Brief:
Render the rows below as a two-column Markdown table, with the columns headed "No." and "Line". Number each line and omit blank lines.
— Start of Extracted data —
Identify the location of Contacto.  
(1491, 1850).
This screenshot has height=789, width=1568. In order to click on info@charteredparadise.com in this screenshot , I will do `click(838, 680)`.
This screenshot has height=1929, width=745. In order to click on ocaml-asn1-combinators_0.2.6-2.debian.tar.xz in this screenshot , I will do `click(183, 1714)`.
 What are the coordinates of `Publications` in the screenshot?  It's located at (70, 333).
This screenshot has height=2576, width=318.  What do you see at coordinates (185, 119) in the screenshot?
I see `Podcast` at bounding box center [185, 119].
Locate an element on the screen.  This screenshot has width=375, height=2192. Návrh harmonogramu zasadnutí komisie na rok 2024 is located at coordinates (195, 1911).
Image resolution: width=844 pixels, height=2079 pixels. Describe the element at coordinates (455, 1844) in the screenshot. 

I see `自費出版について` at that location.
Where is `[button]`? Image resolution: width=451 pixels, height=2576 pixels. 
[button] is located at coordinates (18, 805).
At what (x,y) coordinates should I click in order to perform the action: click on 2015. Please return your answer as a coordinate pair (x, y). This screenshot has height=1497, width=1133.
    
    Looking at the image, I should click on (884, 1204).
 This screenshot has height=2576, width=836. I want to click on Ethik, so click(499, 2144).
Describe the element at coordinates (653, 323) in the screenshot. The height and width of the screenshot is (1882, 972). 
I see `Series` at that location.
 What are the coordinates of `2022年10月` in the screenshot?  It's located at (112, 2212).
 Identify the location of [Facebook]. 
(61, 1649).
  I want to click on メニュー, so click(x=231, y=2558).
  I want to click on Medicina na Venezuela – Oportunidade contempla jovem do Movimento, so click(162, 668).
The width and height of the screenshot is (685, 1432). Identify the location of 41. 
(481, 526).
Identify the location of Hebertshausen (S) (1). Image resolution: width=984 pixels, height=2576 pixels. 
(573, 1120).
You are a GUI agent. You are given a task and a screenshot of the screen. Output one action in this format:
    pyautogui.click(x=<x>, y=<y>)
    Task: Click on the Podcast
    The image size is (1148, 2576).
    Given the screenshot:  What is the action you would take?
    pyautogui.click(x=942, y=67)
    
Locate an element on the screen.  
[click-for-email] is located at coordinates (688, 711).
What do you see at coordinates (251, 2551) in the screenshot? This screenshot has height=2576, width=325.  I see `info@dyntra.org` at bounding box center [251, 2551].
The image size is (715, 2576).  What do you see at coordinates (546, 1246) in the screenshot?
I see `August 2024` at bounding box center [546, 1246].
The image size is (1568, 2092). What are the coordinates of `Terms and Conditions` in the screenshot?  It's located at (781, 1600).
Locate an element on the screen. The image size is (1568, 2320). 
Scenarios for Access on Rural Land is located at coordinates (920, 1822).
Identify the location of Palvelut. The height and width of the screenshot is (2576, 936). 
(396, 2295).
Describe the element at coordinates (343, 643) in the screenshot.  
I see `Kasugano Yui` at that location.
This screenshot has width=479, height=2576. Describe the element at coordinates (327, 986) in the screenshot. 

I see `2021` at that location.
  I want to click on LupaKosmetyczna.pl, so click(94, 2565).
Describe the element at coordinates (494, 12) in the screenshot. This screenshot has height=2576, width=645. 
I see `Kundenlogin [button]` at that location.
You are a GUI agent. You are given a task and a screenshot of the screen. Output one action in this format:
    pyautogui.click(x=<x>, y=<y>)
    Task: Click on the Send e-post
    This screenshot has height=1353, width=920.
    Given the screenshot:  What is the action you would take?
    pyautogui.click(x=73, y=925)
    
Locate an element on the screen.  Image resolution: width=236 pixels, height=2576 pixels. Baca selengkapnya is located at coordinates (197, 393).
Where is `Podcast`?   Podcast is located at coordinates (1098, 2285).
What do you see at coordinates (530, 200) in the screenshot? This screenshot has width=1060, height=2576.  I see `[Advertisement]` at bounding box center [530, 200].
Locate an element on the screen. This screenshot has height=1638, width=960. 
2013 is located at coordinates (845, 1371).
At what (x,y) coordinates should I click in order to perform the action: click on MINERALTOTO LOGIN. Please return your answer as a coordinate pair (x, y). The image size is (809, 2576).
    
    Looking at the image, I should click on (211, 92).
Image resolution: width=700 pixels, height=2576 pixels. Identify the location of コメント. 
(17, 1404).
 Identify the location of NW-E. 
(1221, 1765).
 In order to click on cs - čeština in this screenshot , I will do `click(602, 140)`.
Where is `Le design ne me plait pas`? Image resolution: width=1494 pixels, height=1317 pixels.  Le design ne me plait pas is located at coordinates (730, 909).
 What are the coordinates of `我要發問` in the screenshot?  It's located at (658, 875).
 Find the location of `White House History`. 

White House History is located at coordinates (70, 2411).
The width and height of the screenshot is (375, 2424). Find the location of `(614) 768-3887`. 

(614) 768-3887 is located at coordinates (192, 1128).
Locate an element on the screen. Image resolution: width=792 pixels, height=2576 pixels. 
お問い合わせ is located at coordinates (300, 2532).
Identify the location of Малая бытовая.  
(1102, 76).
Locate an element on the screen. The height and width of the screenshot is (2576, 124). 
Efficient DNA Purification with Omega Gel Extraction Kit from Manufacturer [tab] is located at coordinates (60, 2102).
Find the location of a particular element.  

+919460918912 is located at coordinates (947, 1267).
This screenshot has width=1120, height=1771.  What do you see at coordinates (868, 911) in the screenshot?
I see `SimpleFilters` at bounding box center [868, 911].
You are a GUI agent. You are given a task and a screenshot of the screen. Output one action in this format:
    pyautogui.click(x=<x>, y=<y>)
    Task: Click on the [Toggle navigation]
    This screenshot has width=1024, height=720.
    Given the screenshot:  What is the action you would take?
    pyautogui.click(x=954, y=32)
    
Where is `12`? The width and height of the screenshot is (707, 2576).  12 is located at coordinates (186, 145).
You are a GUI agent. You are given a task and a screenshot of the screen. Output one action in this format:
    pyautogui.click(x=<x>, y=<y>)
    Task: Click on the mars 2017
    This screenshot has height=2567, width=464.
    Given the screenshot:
— End of Extracted data —
The reply:
| No. | Line |
|---|---|
| 1 | Identify the location of Contacto.   |
| 2 | (1491, 1850). |
| 3 | This screenshot has height=789, width=1568. In order to click on info@charteredparadise.com in this screenshot , I will do `click(838, 680)`. |
| 4 | This screenshot has height=1929, width=745. In order to click on ocaml-asn1-combinators_0.2.6-2.debian.tar.xz in this screenshot , I will do `click(183, 1714)`. |
| 5 |  What are the coordinates of `Publications` in the screenshot?  It's located at (70, 333). |
| 6 | This screenshot has height=2576, width=318.  What do you see at coordinates (185, 119) in the screenshot? |
| 7 | I see `Podcast` at bounding box center [185, 119]. |
| 8 | Locate an element on the screen.  This screenshot has width=375, height=2192. Návrh harmonogramu zasadnutí komisie na rok 2024 is located at coordinates (195, 1911). |
| 9 | Image resolution: width=844 pixels, height=2079 pixels. Describe the element at coordinates (455, 1844) in the screenshot.  |
| 10 | I see `自費出版について` at that location. |
| 11 | Where is `[button]`? Image resolution: width=451 pixels, height=2576 pixels.  |
| 12 | [button] is located at coordinates (18, 805). |
| 13 | At what (x,y) coordinates should I click in order to perform the action: click on 2015. Please return your answer as a coordinate pair (x, y). This screenshot has height=1497, width=1133. |
| 14 |     Looking at the image, I should click on (884, 1204). |
| 15 |  This screenshot has height=2576, width=836. I want to click on Ethik, so click(499, 2144). |
| 16 | Describe the element at coordinates (653, 323) in the screenshot. The height and width of the screenshot is (1882, 972).  |
| 17 | I see `Series` at that location. |
| 18 |  What are the coordinates of `2022年10月` in the screenshot?  It's located at (112, 2212). |
| 19 |  Identify the location of [Facebook].  |
| 20 | (61, 1649). |
| 21 |   I want to click on メニュー, so click(x=231, y=2558). |
| 22 |   I want to click on Medicina na Venezuela – Oportunidade contempla jovem do Movimento, so click(162, 668). |
| 23 | The width and height of the screenshot is (685, 1432). Identify the location of 41.  |
| 24 | (481, 526). |
| 25 | Identify the location of Hebertshausen (S) (1). Image resolution: width=984 pixels, height=2576 pixels.  |
| 26 | (573, 1120). |
| 27 | You are a GUI agent. You are given a task and a screenshot of the screen. Output one action in this format: |
| 28 |     pyautogui.click(x=<x>, y=<y>) |
| 29 |     Task: Click on the Podcast |
| 30 |     The image size is (1148, 2576). |
| 31 |     Given the screenshot:  What is the action you would take? |
| 32 |     pyautogui.click(x=942, y=67) |
| 33 | Locate an element on the screen.   |
| 34 | [click-for-email] is located at coordinates (688, 711). |
| 35 | What do you see at coordinates (251, 2551) in the screenshot? This screenshot has height=2576, width=325.  I see `info@dyntra.org` at bounding box center [251, 2551]. |
| 36 | The image size is (715, 2576).  What do you see at coordinates (546, 1246) in the screenshot? |
| 37 | I see `August 2024` at bounding box center [546, 1246]. |
| 38 | The image size is (1568, 2092). What are the coordinates of `Terms and Conditions` in the screenshot?  It's located at (781, 1600). |
| 39 | Locate an element on the screen. The image size is (1568, 2320).  |
| 40 | Scenarios for Access on Rural Land is located at coordinates (920, 1822). |
| 41 | Identify the location of Palvelut. The height and width of the screenshot is (2576, 936).  |
| 42 | (396, 2295). |
| 43 | Describe the element at coordinates (343, 643) in the screenshot.   |
| 44 | I see `Kasugano Yui` at that location. |
| 45 | This screenshot has width=479, height=2576. Describe the element at coordinates (327, 986) in the screenshot.  |
| 46 | I see `2021` at that location. |
| 47 |   I want to click on LupaKosmetyczna.pl, so click(94, 2565). |
| 48 | Describe the element at coordinates (494, 12) in the screenshot. This screenshot has height=2576, width=645.  |
| 49 | I see `Kundenlogin [button]` at that location. |
| 50 | You are a GUI agent. You are given a task and a screenshot of the screen. Output one action in this format: |
| 51 |     pyautogui.click(x=<x>, y=<y>) |
| 52 |     Task: Click on the Send e-post |
| 53 |     This screenshot has height=1353, width=920. |
| 54 |     Given the screenshot:  What is the action you would take? |
| 55 |     pyautogui.click(x=73, y=925) |
| 56 | Locate an element on the screen.  Image resolution: width=236 pixels, height=2576 pixels. Baca selengkapnya is located at coordinates (197, 393). |
| 57 | Where is `Podcast`?   Podcast is located at coordinates (1098, 2285). |
| 58 | What do you see at coordinates (530, 200) in the screenshot? This screenshot has width=1060, height=2576.  I see `[Advertisement]` at bounding box center [530, 200]. |
| 59 | Locate an element on the screen. This screenshot has height=1638, width=960.  |
| 60 | 2013 is located at coordinates (845, 1371). |
| 61 | At what (x,y) coordinates should I click in order to perform the action: click on MINERALTOTO LOGIN. Please return your answer as a coordinate pair (x, y). The image size is (809, 2576). |
| 62 |     Looking at the image, I should click on (211, 92). |
| 63 | Image resolution: width=700 pixels, height=2576 pixels. Identify the location of コメント.  |
| 64 | (17, 1404). |
| 65 |  Identify the location of NW-E.  |
| 66 | (1221, 1765). |
| 67 |  In order to click on cs - čeština in this screenshot , I will do `click(602, 140)`. |
| 68 | Where is `Le design ne me plait pas`? Image resolution: width=1494 pixels, height=1317 pixels.  Le design ne me plait pas is located at coordinates (730, 909). |
| 69 |  What are the coordinates of `我要發問` in the screenshot?  It's located at (658, 875). |
| 70 |  Find the location of `White House History`.  |
| 71 | White House History is located at coordinates (70, 2411). |
| 72 | The width and height of the screenshot is (375, 2424). Find the location of `(614) 768-3887`.  |
| 73 | (614) 768-3887 is located at coordinates (192, 1128). |
| 74 | Locate an element on the screen. Image resolution: width=792 pixels, height=2576 pixels.  |
| 75 | お問い合わせ is located at coordinates (300, 2532). |
| 76 | Identify the location of Малая бытовая.   |
| 77 | (1102, 76). |
| 78 | Locate an element on the screen. The height and width of the screenshot is (2576, 124).  |
| 79 | Efficient DNA Purification with Omega Gel Extraction Kit from Manufacturer [tab] is located at coordinates (60, 2102). |
| 80 | Find the location of a particular element.   |
| 81 | +919460918912 is located at coordinates (947, 1267). |
| 82 | This screenshot has width=1120, height=1771.  What do you see at coordinates (868, 911) in the screenshot? |
| 83 | I see `SimpleFilters` at bounding box center [868, 911]. |
| 84 | You are a GUI agent. You are given a task and a screenshot of the screen. Output one action in this format: |
| 85 |     pyautogui.click(x=<x>, y=<y>) |
| 86 |     Task: Click on the [Toggle navigation] |
| 87 |     This screenshot has width=1024, height=720. |
| 88 |     Given the screenshot:  What is the action you would take? |
| 89 |     pyautogui.click(x=954, y=32) |
| 90 | Where is `12`? The width and height of the screenshot is (707, 2576).  12 is located at coordinates (186, 145). |
| 91 | You are a GUI agent. You are given a task and a screenshot of the screen. Output one action in this format: |
| 92 |     pyautogui.click(x=<x>, y=<y>) |
| 93 |     Task: Click on the mars 2017 |
| 94 |     This screenshot has height=2567, width=464. |
| 95 |     Given the screenshot: |